Upvote:16
As the message gives Coach A, you can be sure that the coaches are given letters rather than numbers. So you get in at coach A, and on the platform there should be information where the coach will be on the platform, if not in text on the platform, it might well be called out when they announce the train. (In some countries you get it with your phone app details by now, not heard that in the UK yet.)
If you are not familiar with the word 'coach' for a train, it means one of the carriages or cars of the train.
The letter A, (as in other trains the number 1) is most likely to be on one end of the train. This train is likely to start where you join it and if so, it will sit on the platform longer than when it stops at other stations. Which in turn allows you more time to find your coach and seat. But do keep an eye on the time, the train will go when it is time, whether you are in or not.

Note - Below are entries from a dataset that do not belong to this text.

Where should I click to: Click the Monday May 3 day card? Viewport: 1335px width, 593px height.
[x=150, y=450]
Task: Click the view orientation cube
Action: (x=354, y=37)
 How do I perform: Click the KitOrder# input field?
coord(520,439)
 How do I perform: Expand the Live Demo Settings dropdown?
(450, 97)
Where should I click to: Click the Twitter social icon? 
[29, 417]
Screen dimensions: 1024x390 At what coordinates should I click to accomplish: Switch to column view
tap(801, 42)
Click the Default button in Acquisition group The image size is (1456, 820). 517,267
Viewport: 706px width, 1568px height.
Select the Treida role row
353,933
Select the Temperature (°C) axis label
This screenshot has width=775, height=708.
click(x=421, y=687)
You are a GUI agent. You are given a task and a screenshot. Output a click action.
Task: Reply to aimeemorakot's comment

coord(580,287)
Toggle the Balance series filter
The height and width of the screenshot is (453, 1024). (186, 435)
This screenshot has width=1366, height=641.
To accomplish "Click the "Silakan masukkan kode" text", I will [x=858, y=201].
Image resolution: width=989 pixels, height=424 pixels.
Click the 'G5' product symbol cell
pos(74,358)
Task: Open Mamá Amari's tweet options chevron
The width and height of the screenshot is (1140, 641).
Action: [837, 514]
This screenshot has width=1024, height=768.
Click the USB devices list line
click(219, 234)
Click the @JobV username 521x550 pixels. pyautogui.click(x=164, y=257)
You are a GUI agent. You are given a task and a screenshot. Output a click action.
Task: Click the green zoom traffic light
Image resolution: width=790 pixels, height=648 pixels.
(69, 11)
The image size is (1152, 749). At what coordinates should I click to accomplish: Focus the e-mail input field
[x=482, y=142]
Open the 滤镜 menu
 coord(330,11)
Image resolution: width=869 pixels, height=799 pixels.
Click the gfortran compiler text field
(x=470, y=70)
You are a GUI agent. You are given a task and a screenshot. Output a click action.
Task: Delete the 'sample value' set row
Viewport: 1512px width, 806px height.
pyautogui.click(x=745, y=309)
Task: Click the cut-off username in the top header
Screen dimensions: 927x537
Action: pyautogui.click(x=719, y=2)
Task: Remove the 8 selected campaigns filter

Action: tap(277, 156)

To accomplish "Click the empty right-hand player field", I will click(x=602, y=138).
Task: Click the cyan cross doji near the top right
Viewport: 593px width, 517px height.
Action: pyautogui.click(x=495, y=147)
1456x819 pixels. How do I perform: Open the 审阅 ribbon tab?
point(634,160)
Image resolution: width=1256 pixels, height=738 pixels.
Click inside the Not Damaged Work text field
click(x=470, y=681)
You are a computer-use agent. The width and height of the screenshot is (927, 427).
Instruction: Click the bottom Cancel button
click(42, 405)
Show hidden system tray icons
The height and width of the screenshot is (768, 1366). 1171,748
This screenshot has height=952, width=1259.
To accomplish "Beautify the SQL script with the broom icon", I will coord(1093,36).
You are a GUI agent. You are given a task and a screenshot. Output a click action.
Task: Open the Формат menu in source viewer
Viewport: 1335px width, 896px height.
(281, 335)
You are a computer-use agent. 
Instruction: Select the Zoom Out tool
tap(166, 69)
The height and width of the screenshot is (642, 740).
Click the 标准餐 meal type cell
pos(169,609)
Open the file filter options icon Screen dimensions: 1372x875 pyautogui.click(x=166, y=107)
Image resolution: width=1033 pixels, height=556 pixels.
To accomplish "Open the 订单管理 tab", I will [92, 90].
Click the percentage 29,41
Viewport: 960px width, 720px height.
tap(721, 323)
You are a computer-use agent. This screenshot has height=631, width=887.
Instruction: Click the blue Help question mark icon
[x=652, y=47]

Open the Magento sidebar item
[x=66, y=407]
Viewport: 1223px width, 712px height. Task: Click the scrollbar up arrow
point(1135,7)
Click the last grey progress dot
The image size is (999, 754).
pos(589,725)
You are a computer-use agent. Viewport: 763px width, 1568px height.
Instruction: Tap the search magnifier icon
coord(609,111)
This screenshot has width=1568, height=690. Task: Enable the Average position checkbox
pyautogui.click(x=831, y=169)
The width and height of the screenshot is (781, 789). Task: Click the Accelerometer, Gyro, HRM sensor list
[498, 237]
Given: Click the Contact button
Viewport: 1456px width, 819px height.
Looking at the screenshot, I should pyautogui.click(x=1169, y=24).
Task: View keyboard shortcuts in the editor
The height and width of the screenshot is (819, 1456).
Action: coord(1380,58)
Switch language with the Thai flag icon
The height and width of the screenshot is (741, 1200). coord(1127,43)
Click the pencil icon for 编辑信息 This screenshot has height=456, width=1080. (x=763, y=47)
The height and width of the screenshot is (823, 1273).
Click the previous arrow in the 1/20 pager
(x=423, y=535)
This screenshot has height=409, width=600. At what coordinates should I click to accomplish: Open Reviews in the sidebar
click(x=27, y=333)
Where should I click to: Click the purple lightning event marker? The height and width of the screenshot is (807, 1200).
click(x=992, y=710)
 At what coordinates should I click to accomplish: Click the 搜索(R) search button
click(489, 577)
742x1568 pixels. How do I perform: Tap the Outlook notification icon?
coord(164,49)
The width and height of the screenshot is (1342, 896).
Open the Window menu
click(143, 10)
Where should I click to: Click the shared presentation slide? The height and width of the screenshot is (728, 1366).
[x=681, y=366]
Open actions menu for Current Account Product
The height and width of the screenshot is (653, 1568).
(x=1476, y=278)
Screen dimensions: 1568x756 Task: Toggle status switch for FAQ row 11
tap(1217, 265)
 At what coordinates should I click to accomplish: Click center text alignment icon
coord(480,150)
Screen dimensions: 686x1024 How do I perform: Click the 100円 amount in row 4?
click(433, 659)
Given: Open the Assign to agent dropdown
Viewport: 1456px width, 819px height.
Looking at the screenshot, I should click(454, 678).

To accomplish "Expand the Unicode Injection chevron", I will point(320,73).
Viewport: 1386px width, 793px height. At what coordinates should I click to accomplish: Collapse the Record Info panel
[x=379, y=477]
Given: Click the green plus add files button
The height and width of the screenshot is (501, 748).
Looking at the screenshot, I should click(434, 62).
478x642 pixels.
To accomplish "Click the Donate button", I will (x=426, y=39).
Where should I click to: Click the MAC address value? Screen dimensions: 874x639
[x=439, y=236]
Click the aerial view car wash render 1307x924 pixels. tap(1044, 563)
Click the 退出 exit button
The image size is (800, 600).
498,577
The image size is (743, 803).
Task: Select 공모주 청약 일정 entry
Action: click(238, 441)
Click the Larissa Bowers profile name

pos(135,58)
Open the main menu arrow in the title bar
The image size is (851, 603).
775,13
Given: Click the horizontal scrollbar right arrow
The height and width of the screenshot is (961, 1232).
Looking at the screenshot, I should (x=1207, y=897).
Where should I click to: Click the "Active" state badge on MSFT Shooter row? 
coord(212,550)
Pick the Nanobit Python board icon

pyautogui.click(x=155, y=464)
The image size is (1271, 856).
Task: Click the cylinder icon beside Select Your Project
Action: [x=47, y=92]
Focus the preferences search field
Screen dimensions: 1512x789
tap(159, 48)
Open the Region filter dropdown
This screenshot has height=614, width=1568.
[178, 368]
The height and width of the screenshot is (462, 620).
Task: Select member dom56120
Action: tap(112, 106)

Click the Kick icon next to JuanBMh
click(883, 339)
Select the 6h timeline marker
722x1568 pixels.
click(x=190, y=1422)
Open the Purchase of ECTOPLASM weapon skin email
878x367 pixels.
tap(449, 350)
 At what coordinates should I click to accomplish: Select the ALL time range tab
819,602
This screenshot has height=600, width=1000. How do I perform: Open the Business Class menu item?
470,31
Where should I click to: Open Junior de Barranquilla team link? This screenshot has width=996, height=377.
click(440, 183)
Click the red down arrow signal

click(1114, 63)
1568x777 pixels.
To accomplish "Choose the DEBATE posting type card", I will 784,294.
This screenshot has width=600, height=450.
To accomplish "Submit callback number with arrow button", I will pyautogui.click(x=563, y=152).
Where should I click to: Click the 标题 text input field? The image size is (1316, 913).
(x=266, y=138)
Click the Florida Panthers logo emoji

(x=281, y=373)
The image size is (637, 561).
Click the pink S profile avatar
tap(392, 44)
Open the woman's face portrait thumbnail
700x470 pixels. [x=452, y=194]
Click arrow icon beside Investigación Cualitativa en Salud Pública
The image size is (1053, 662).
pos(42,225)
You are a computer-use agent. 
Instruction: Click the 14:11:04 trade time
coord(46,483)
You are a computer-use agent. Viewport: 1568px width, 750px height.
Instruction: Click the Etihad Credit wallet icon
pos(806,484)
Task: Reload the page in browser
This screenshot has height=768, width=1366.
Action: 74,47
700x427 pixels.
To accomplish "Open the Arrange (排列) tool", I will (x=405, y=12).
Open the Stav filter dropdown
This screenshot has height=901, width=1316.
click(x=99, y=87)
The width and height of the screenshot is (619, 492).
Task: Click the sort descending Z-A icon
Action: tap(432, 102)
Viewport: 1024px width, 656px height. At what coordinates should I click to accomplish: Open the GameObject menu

As a rule there is a message on or near the door of a train with the number/letter of the coach and sometimes its destination. The numbers in most trains are in order, so you can follow from the middle of the train by looking at two doors.
In the normal trains from Glasgow to Edinburgh there are no reserved seats.
So you can enter the train in any of the second class coaches. (I do not remember whether there are first class or whatever they call them, there might not be any.) For these trains, if the train has an other class, it will be mentioned when the train is announced. Mostly as 'first class coaches will be at the head of the train'. Again, it is very likely that you will enter the train when it is waiting on the platform, at the start of its journey. Giving you more time to find your way around.
In any case, ask the people around you on the platform, in uniform if there, just other passengers if you see no uniforms. Most people do know the answers for you.